This blog warned a few weeks ago of a coming campaign by the officialdom against so-called “strategic defaulters”. It has arrived even sooner than we expected.

We warned that this development was the inevitable result of financial firms, taking an increasingly predatory posture toward their customers. Borrowers are responding in kind, by taking a cold-blooded and legalistic look at their agreements with lenders.

Now having said that, it is well nigh impossible to determine how frequently “strategic” or “ruthless” defaults are taking place. Even though it is in theory an appealing option for borrowers with severely underwater mortgages, it nevertheless comes with a lot of costs: moving and a trashed credit rating. And note that a bad credit report does not merely mean restricted access to borrowing, but it it is a big negative in the job market, now that many employers routinely pull credit reports. So I suspect the talk of strategic defaults greatly exceeds the reality.

In addition, the “strategic default” label presupposes that the borrower is under no financial stress and the default was purely elective. I suspect, instead, that the “strategic” defaults are instead anticipatory, that the borrower sees that he will wind up defaulting at some point and has decided to cut his losses.

Cynically, I must note a paper on this very topic by Luigi Guiso, Paola Sapienza, and Luigi Zingales appeared the very same week that Fannie announced its plan to Get Tough with the miscreants. And mirabile dictu, it does tell us what proportion of defaults are strategic (26%) and attributes it to the perception that the bank won’t pursue them.

Yet the authors admit it is difficult to identify which defaults are strategic defaulters:

It is difficult to study the strategic default decision, because it is de facto an unobservable event. While we do observe defaults, we cannot observe whether a default is strategic. Strategic defaulters have all the incentives to disguise themselves as people who cannot afford to pay and so they will appear as non strategic defaulters in all the data.

Yves here. So what did they do? They conducted a survey of “representative sample of US households” in December 2008 and March 2009:

We asked the respondents information about their home ownership and the date when they bought or refinanced their house. Moreover, we asked the following questions: ―If the value of your mortgage exceeded the value of your house by 50K would you walk away from your house (that is, default on your mortgage) even if you could afford to pay your monthly mortgage? where people could answer ―yes,‖ ―no,‖ or ―I do not know.‖ For people who answered negatively, we repeated the same question with a negative equity of 100K. For people who answered negatively, we repeated the same question with a negative equity of 200K (March survey) or 300K (December survey). In addition, we asked whether the respondent thought it was morally wrong to walk away from a house when one can afford to pay the monthly mortgage. Finally, we asked a list of questions about their political views and their views about recent economic policies and current events.
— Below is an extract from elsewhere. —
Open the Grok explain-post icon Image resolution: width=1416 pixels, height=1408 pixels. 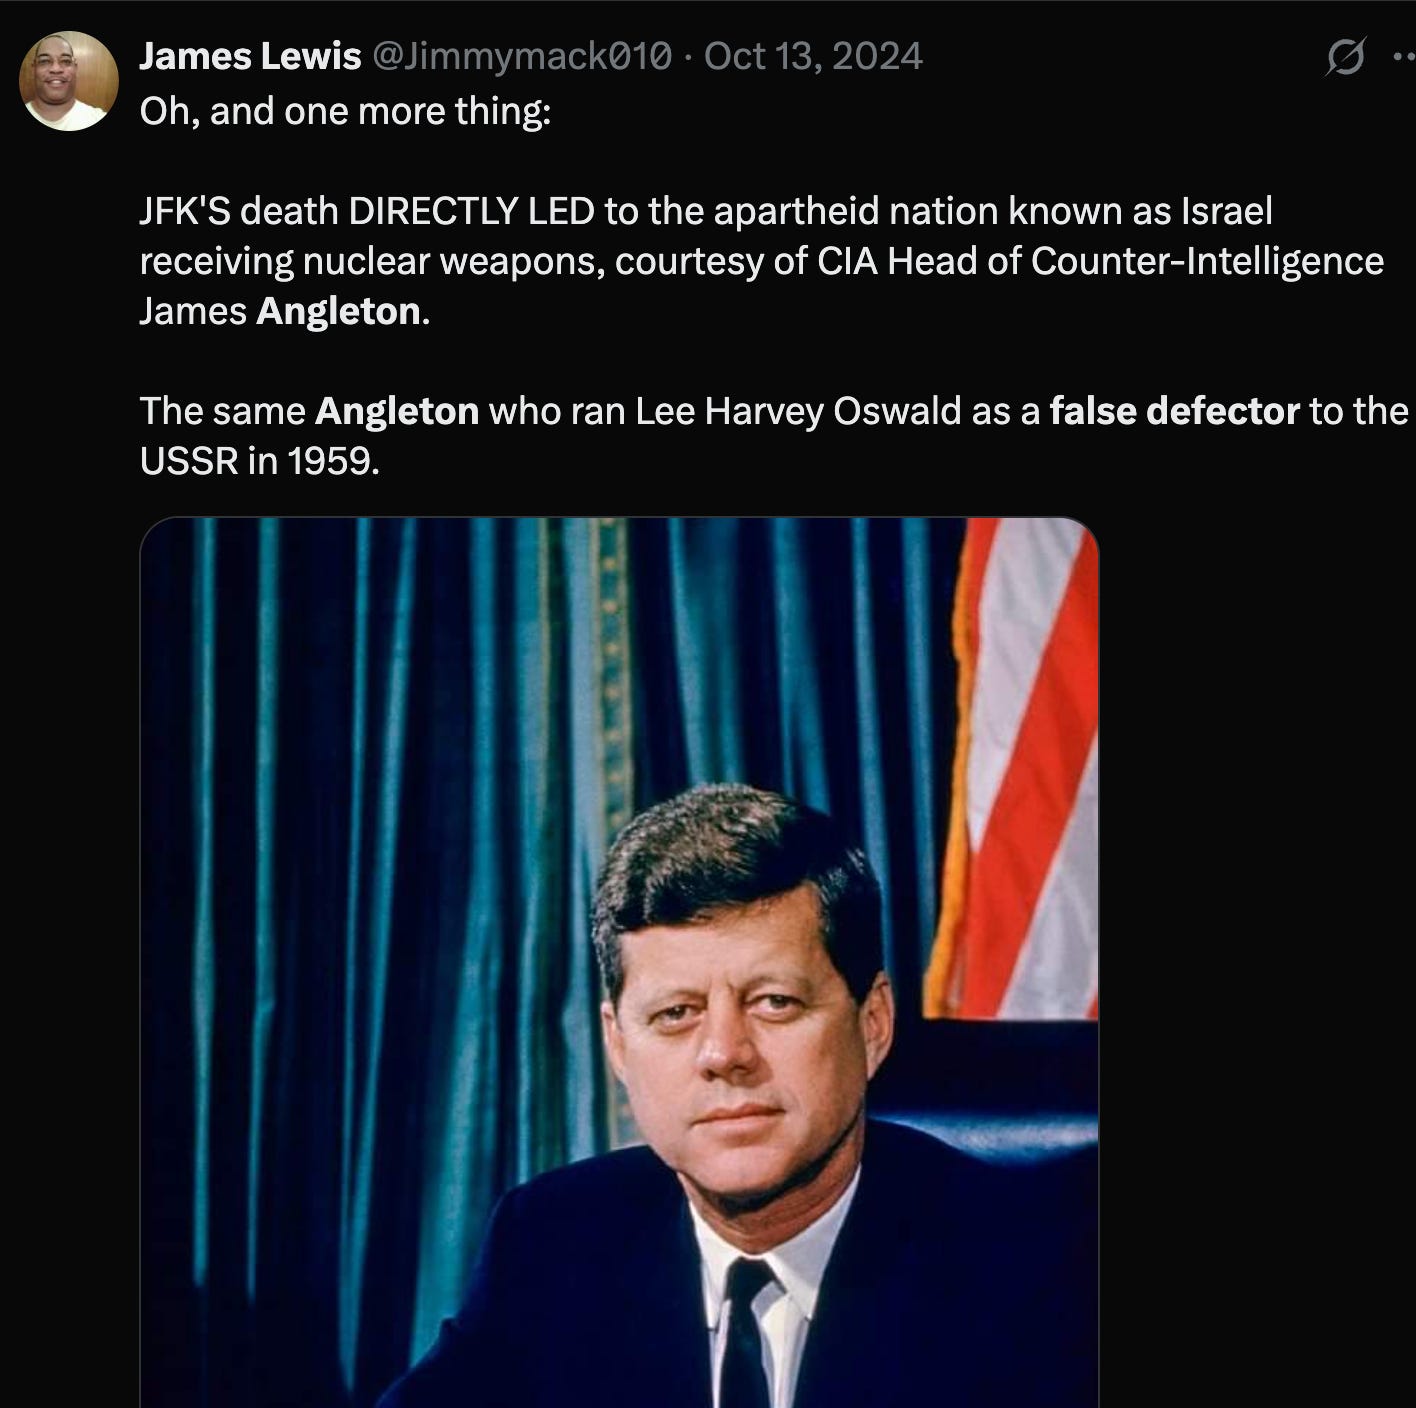(1344, 58)
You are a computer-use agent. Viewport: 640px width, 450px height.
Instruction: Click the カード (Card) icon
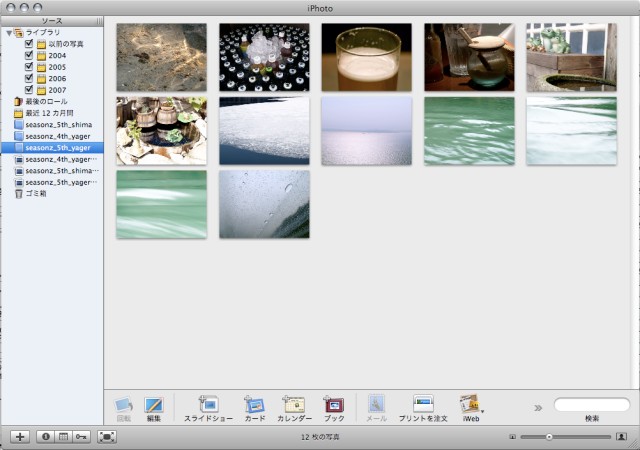click(254, 405)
Yves here. I know this may sound terribly logical, but this is actually rubbish. I’ve done a tremendous amount of survey research. In general, you need to do a great deal of validation of the survey to make sure the question order or phrasing is not biasing answers. Businesses who have real money decisions hanging in the balance almost never do this, and I doubt these academics took this step either.

And more important, surveys on possible future actions involving money are notoriously unreliable. It is routine that consumers in a survey will say they will make a certain purchase in the next six months or buy a new product when in fact they do not. This approach is so notoriously useless that people involved in new product design have been using other approaches like conjoint analysis for over fifteen years.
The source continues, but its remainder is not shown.